Advance online publication

Pages

37 pp.

Abstract

Female reproductive aging is characterized by progressive deterioration of ovarian function, yet the molecular mechanisms driving these changes remain incompletely understood. Here, we used long-read direct RNA-sequencing to map transcript isoform changes in mouse ovaries across reproductive age. Comparing young and aged mice after controlled gonadotropin stimulation, we identified widespread alternative splicing changes, including shifts in exon usage, splice site selection, and transcript boundaries. Aged ovaries exhibited increased isoform diversity, favoring distal start and end sites, and a significant rise in exon skipping and intron retention events.

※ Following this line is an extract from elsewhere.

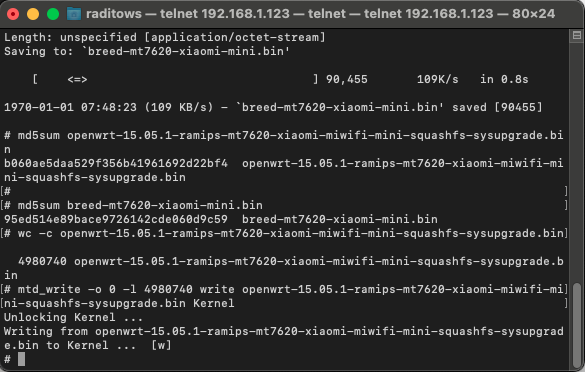Click the folder proxy icon in title bar
This screenshot has width=585, height=372.
(74, 14)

Many of these age-biased splicing events altered open reading frames, introduced premature stop codons, or disrupted conserved protein domains. Notably, several mitochondrial genes involved in the respiratory chain were affected. We highlight Ndufs4, a mitochondrial Complex I subunit, as a case in which aging promotes the alternative splicing of a short isoform lacking the canonical Pfam domain. Structural modeling suggests this splice variant could impair Complex I function, resulting in increased ROS production. Our data suggest a mechanistic link between splicing and mitochondrial dysfunction in the aging ovary. These findings support the model of the splicing-energy-aging axis in ovarian physiology, wherein declining mitochondrial function and adaptive or maladaptive splicing changes are intertwined. Our study reveals that alternative splicing is not merely a byproduct of aging but a dynamic, transcriptome-wide regulatory layer that may influence ovarian longevity. These insights open new avenues for investigating post-transcriptional mechanisms in reproductive aging and underscore the need to consider isoform-level regulation in models of ovarian decline.

Rights

© The Authors 2026. 

This is an Open Access article distributed under the terms of the Creative Commons Attribution 4.0 International (CC BY 4.0) License, which permits unrestricted reuse, distribution, and reproduction in any medium, provided the original work is properly cited.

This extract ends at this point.